3.2.                      Pergerakan Perempuan di Tingkat Internasional

Untuk memperjelas makna pergerakan yang membedakan ketiga tingkatan ini, maka ada baiknya kita melongok sejarah pergerakan kaum perempuan di dunia internasional. Atau yang lebih tepatnya di dunia Barat, di mana pergerakan perempuan berawal. Sebab dari dunia Baratlah mula-mula terdengar seruan: “Hai perempuan Asia, sadar dan melawanlah!”.

Pergerakan perempuan pada tingkat pertama (di Barat, terjadi pada masa sebelum revolusi Amerika dan Perancis) masih belum bisa dikatakan sebagai pergerakan yang sesungguhnya, karena kegiatan yang dilakukan kaum perempuan pada tingkat ini bukan merupakan suatu ‘aksi’ atau ‘perlawanan tersusun’ dan bukan juga merupakan suatu ‘gelombang kesadaran’. Tingkatan ini merupakan tingkatan perkumpulan kaum perempuan yang terdiri dari kaum perempuan atasan dan bertujuan memperhatikan urusan rumah tangga, sebagai ‘penyempurnaan’ perempuan sebagai ibu dan istri. Mereka tidak menuntut hak-haknya dan tidak menentang ekses-ekses dari sistem patrilineal. Kegiatan ini tidak berisi ideologi sosial dan politik sama sekali.

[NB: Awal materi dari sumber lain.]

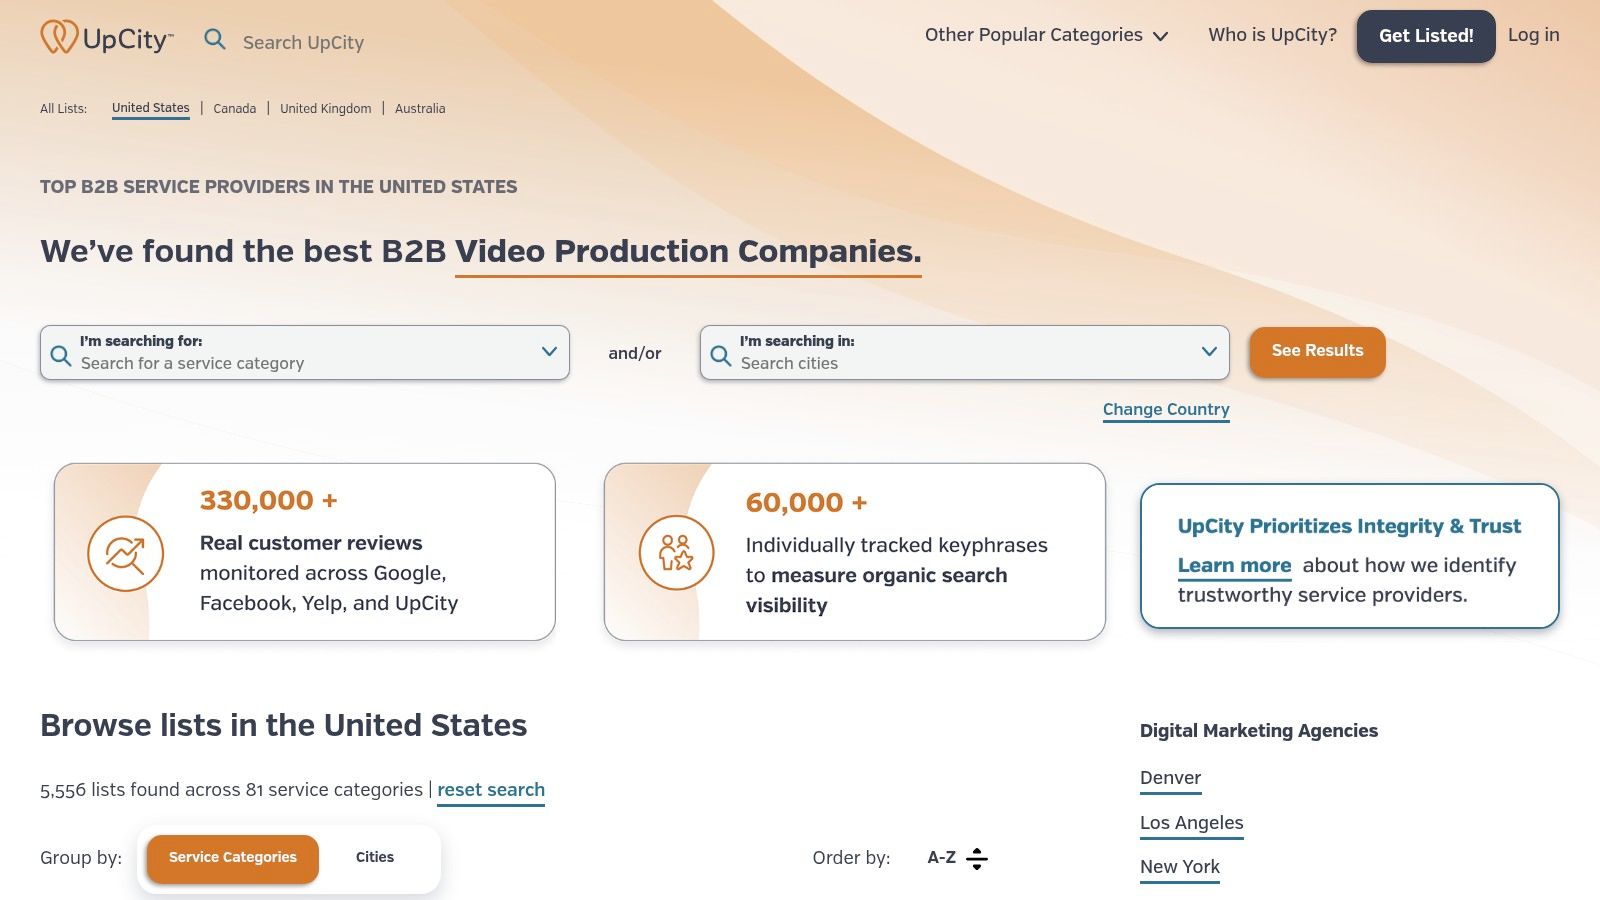Click the tracked keyphrases people-star icon

[676, 552]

Pergerakan kaum perempuan yang sesungguhnya dimulai pada masa Revolusi Amerika dan Perancis pada abad ke delapan belas, di mana kaum perempuan Barat menyusun barisan menuntut hak-haknya sebagai manusia, sebagai anggota masyarakat, sebagai warga negara, memprotes kezaliman atas diri mereka sebagai sekse (perempuan) dan sebagai warga negara perempuan.

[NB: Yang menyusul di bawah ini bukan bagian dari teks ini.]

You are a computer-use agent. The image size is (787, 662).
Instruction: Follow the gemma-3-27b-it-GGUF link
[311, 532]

Pergerakan menuntut persamaan hak, terutama untuk memasuki segala macam pekerjaan masyarakat inilah yang dinamakan pergerakan feminisme. Pergerakan ini sebetulnya juga merupakan pergerakan tingkat kedua yang dimulai oleh perempuan kelas menengah agar mereka boleh memasuki lapangan pekerjaan yang sama dengan laki-laki.

Pada tahun 1776 di Amerika, pada saat Amerika terlepas dari Inggris dan hendak menyusun Undang-Undang Dasar sendiri, kaum perempuan di bawah pimpinan Mercy Otis Waren dan kawan sepahamnya, Abigail Smith Adams (istri presiden Amerika yang kedua saat itu) menuntut supaya hak perempuan diakui pula, supaya perempuan dibolehkan memilih anggota parlemen, dibolehkan masuk semua jenis sekolah dan supaya undang-undang yang sedang disusun itu benar-benar satu UUD yang demokratis antara laki-laki dan perempuan. Tentang hak bersekolah ini, Abigail mengatakan; “Satu negara, yang mau menjelmakan pahlawan-pahlawan, ahli-ahli negara dan ahli-ahli falsafah, haruslah mempunyai ibu-ibu yang cerdas di tempat-tempat yang terkemuka.”

Menggempur suatu sistem yang konservatif dan benteng-benteng kekolotan merupakan usaha yang membutuhkan semangat dan energi yang luar biasa serta melalui proses panjang yang melelahkan. Namun aksi ini tetap mendapat sambutan dan sangat berpengaruh merubah ideologi kaum perempuan di Eropa, khususnya di Perancis dan Inggris sekalipun mendapatkan banyak penentangan dari kaum laki-laki di masa itu.

Pergerakan perempuan setelah kedua pengorganisir ide pergerakan perempuan di atas semakin nyata. Pada masa Revolusi Perancis, kaum perempuan di bawah pimpinan Madame Roland (pemimpin kaum perempuan atasan), Olympe de Gouges, Rose Lacombe, Theroigne Mericourt (pemimpin-pemimpin kaum perempuan bawahan) menuntut persamaan hak dengan laki-laki. Merekalah pendiri-pendiri pertama organisasi-organisasi perempuan yang beranggotakan ribuan orang. Madame Rolland adalah pemimpin perempuan pada masa Revolusi. Dialah yang menaikkan pamor suaminya sehingga dua kali diangkat menjadi menteri. Dialah yang menulis akte-akte diplomatik yang penting dan hingga kini masih tersimpan dalam arsip negara. Dialah yang mengumpulkan banyak pemimpin laki-laki di salonnya, meyakinkan mereka dengan faham-faham baru yang sangat berpengaruh atas prosesnya ideologi revolusi.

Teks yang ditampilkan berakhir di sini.